** START OF EXERCISE MATERIALS **
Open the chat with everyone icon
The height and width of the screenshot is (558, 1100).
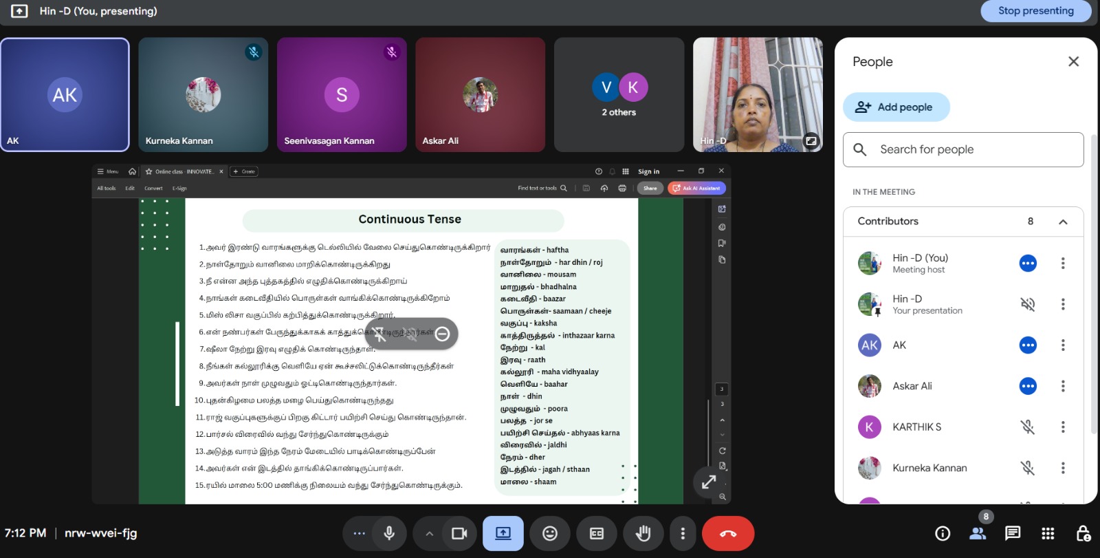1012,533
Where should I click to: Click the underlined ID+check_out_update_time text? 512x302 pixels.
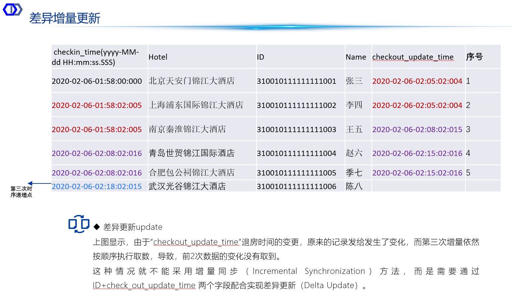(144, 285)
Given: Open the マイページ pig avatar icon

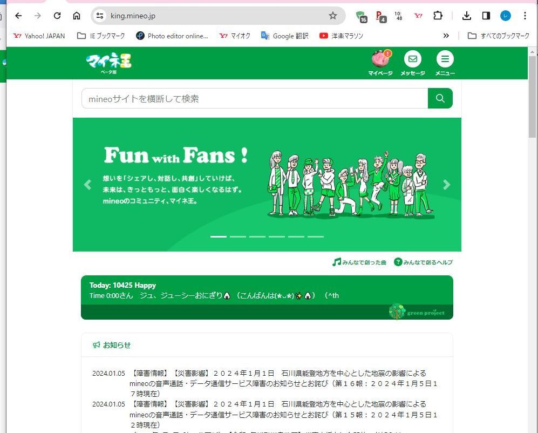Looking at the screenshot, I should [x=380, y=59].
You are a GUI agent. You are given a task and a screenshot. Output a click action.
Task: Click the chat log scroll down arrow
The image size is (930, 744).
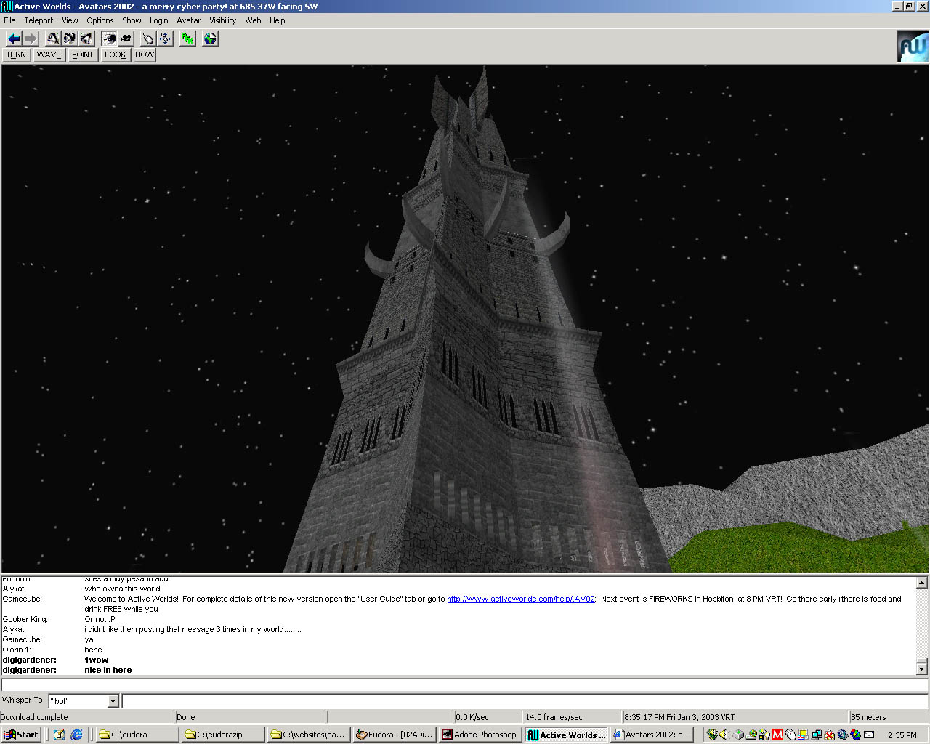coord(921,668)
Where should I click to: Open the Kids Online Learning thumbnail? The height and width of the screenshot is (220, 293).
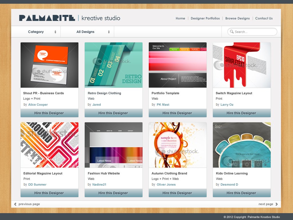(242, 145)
** END OF EXERCISE MATERIALS **
** START OF EXERCISE MATERIALS **
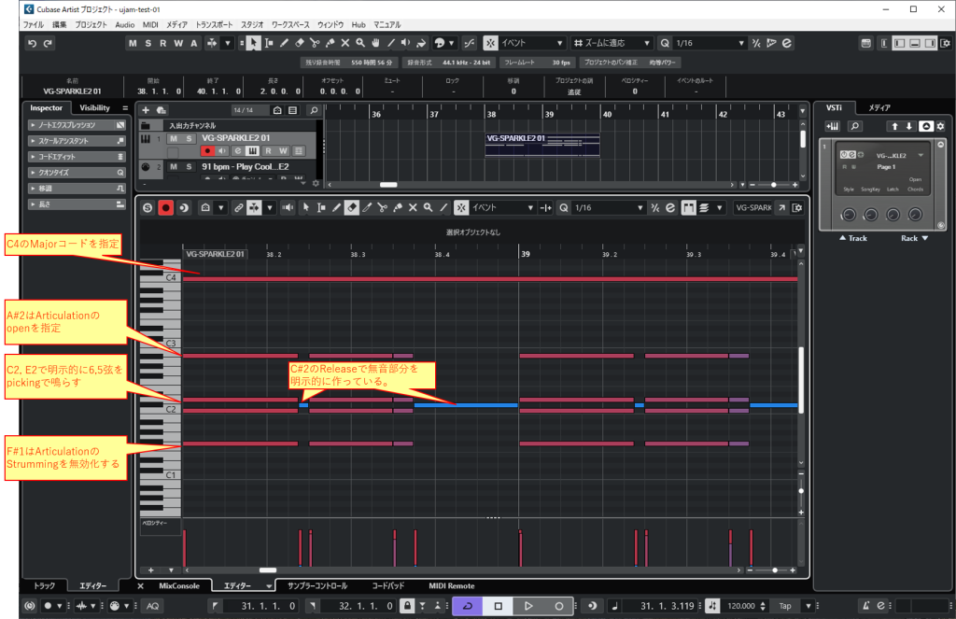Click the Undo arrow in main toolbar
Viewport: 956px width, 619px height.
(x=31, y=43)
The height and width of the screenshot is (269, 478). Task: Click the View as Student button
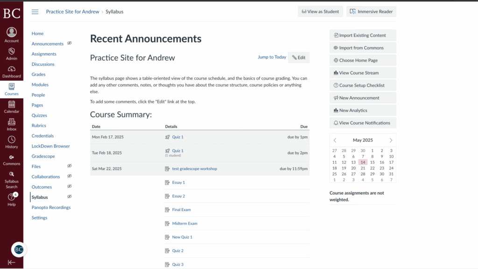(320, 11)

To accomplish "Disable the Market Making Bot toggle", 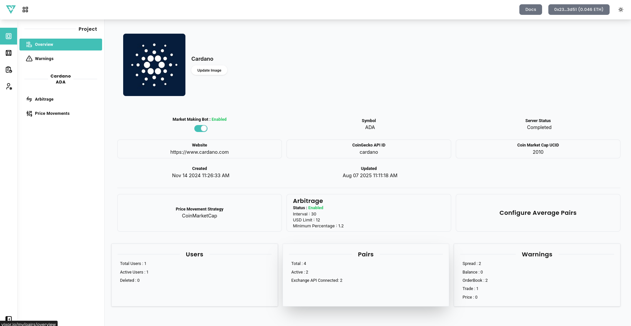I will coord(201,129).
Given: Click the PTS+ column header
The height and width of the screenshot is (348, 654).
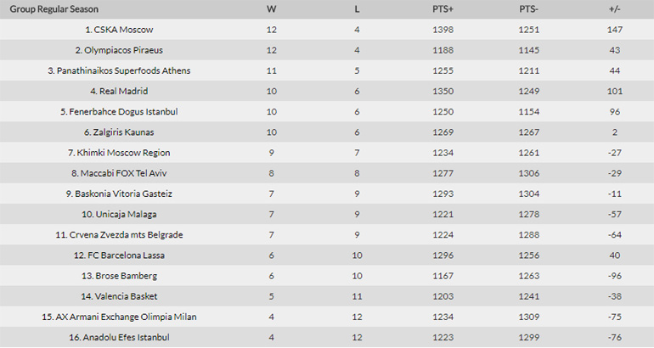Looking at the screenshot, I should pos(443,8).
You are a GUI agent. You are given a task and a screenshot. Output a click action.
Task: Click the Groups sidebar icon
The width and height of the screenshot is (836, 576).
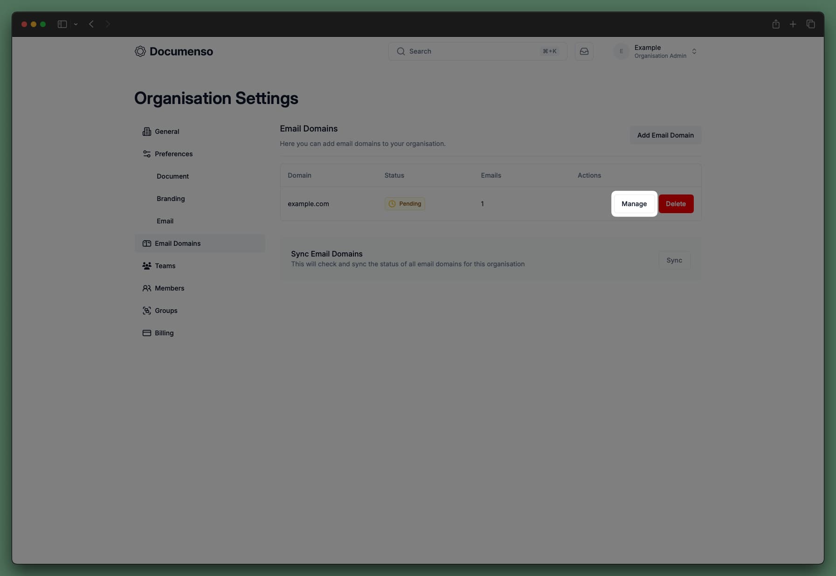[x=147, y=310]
** END OF EXERCISE MATERIALS **
** START OF EXERCISE MATERIALS **
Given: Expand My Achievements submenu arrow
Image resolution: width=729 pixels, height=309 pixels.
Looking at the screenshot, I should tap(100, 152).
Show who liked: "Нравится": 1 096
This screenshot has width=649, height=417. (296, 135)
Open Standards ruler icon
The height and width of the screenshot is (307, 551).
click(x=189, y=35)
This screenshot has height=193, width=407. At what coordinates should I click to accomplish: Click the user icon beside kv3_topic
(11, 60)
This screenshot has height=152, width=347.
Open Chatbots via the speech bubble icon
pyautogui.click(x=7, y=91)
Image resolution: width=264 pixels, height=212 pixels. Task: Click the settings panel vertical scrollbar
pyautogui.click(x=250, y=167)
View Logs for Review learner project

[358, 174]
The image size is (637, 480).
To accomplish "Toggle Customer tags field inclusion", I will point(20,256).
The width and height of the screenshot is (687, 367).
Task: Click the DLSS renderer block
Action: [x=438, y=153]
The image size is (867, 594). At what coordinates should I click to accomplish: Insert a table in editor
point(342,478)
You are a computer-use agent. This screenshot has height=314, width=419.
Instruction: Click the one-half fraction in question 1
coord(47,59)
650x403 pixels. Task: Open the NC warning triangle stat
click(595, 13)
** END OF EXERCISE MATERIALS **
EXERCISE
Copy the lines above word for word, beginning at the line that contains "The image size is (867, 594)." and stopping after the line that contains "click(595, 13)".

REPLY
The image size is (867, 594). At what coordinates should I click to accomplish: Insert a table in editor
point(342,478)
You are a computer-use agent. This screenshot has height=314, width=419.
Instruction: Click the one-half fraction in question 1
coord(47,59)
650x403 pixels. Task: Open the NC warning triangle stat
click(595, 13)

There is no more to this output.